–
At Pollstar Live! 2020 Google’s Area 120 and Pollstar unveiled DEMAND and Pollstar Data Cloud, two groundbreaking, invaluable and complementary data tools for the live industry. These new resources, with big data at their core, enable far more detailed insights into the live business than ever before available to artists, their managers, promoters, agents, venues, sponsors and other touring business stakeholders in strategic decision making. In other words, these new data tools are game changers. And it was entirely appropriate that Pollstar Live! was the launch site.
“The first thing I did was take Parag to last year’s Pollstar Live!,” says Nick Turner, co-founder of DEMAND along with his partner Parag Vaish –both part of Area 120, Google’s experimental laboratory. “We walked around the conference and I showed him the industry, who was there and what they do and we listened to all the panels.”
Two things stood out in the duo’s early market research that helped guide their vision for DEMAND: 70% of all ticket purchases begin with a Google search, which meant valuable and meaningful data was available exclusively to them. Also, the live business doesn’t have great access to real-time data.
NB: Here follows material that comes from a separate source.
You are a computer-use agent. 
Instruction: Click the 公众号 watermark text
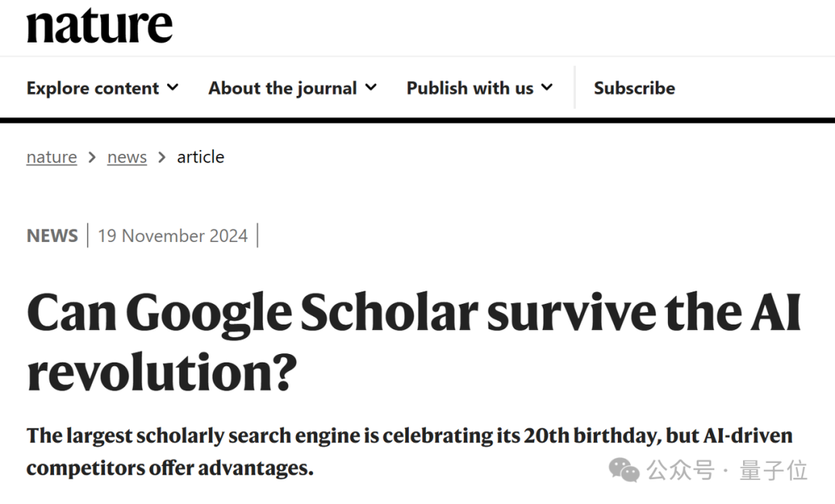(x=680, y=470)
“They were using Pollstar for historical data,” Turner says, “but other than that, decision was very much, a gut reaction: ‘The Eagles are going out. Well, how should we price the Eagles? Well, what are Fleetwood Mac doing? What are they pricing at?’ There was a lot of that going on. We knew we could change that.”
Turner and Vaish’s eclectic and complementary backgrounds made them uniquely well-suited for the task. Vaish, who worked on the digital side of such companies as Tesla, StubHub, Disney, and ESPN, intimately understands big data and how it can be used to the benefit of an industry. Long before coming to Google’s Area 120 he tried using Google Trends to make predictive stock picks, which he said gave him early insight, for example, into the rise of Best Buy and the demise of Circuit City. He also cites “Moneyball,” the book and subsequent film on how the Oakland Athletics’ Billy Beane used data analytics to upend long-held recruitment wisdom and build a division winning team.
Turner, in addition to working in music and technology at Live Nation, Vevo and Artist Direct, is the only music industry-tech exec who personally knew Sid Vicious, Rat Scabies and Joe Strummer. He was also the drummer for The Lords Of The New Church fronted by the late great Stiv Bators of the Dead Boys along with Brian James (The Damned) and bassist Dave Tregunna (Sham 69).

–
“It was punk rock. What can I tell you?” Turner says modestly when asked about the Lords. This even though the group’s cover of the Grass Roots’ “Live For Today” some four decades earlier was an alt-rock staple. “We were something of an early-80s, punk rock supergroup,” he says. “We played with the Ramones, we knew the Clash and the Sex Pistols. REM opened for us, Guns N’ Roses opened for us. We opened for The Police and U2 at these huge festivals in Europe.”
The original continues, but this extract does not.